Material provided below:

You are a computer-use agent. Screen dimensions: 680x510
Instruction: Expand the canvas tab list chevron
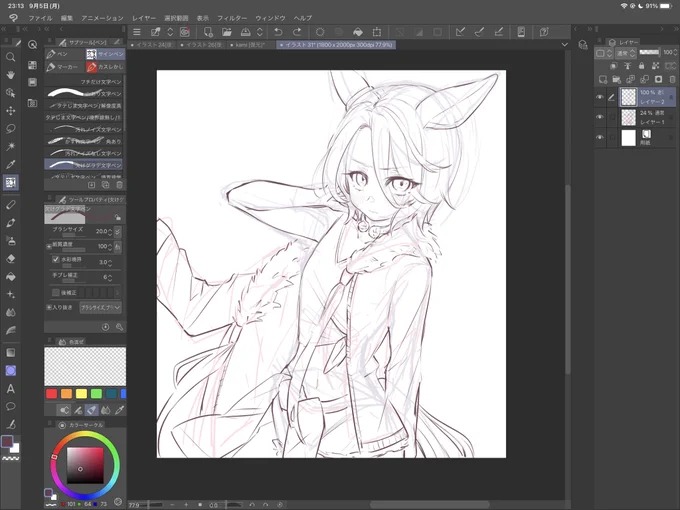pyautogui.click(x=564, y=44)
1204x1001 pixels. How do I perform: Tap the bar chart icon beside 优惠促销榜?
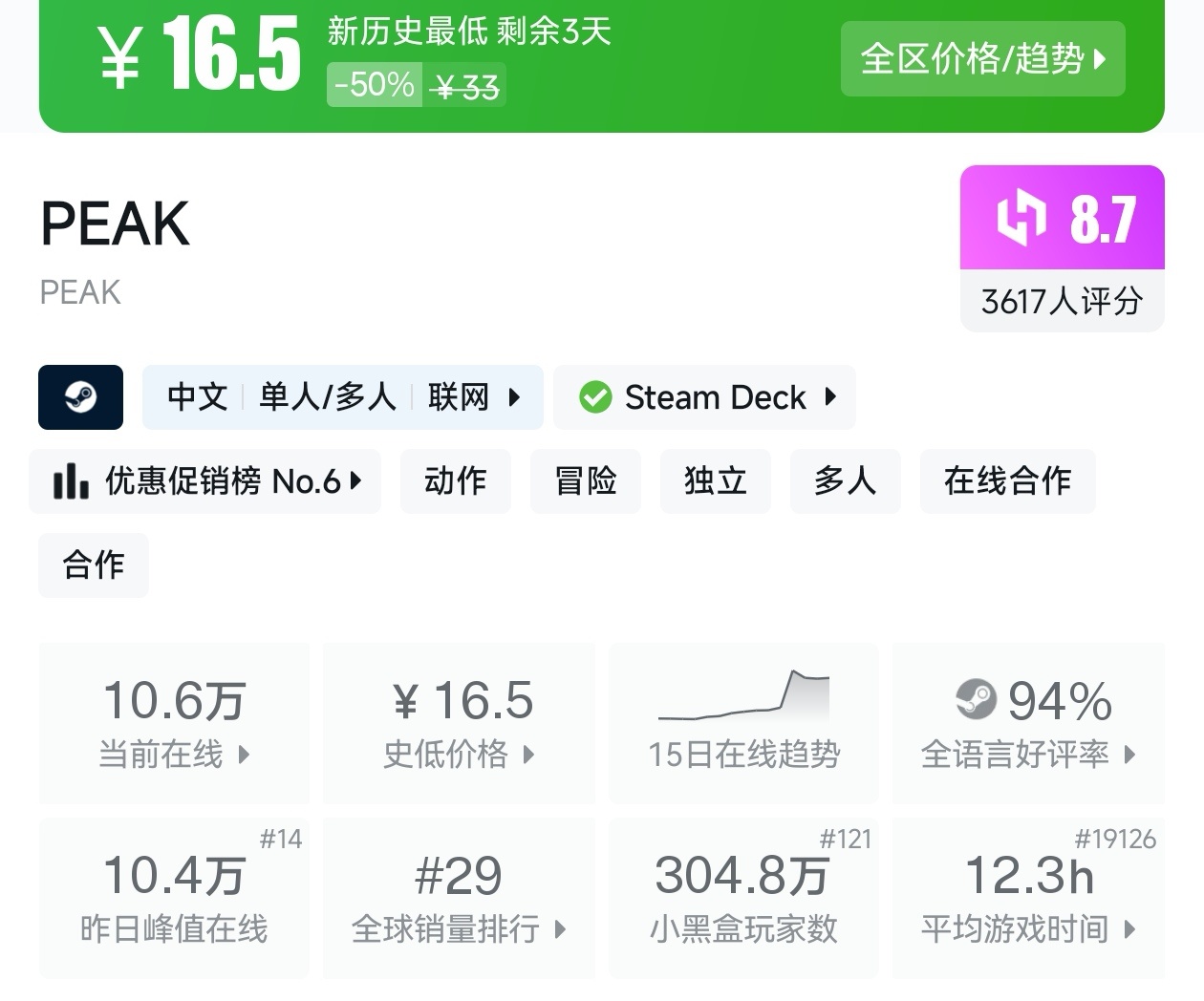(71, 481)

End of Material provided.

* _Exercise requirements_:
Reproduce the data verbatim and omit each image.

* _Response to this task_:
You are a computer-use agent. Screen dimensions: 680x510
Instruction: Expand the canvas tab list chevron
pyautogui.click(x=564, y=44)
1204x1001 pixels. How do I perform: Tap the bar chart icon beside 优惠促销榜?
(71, 481)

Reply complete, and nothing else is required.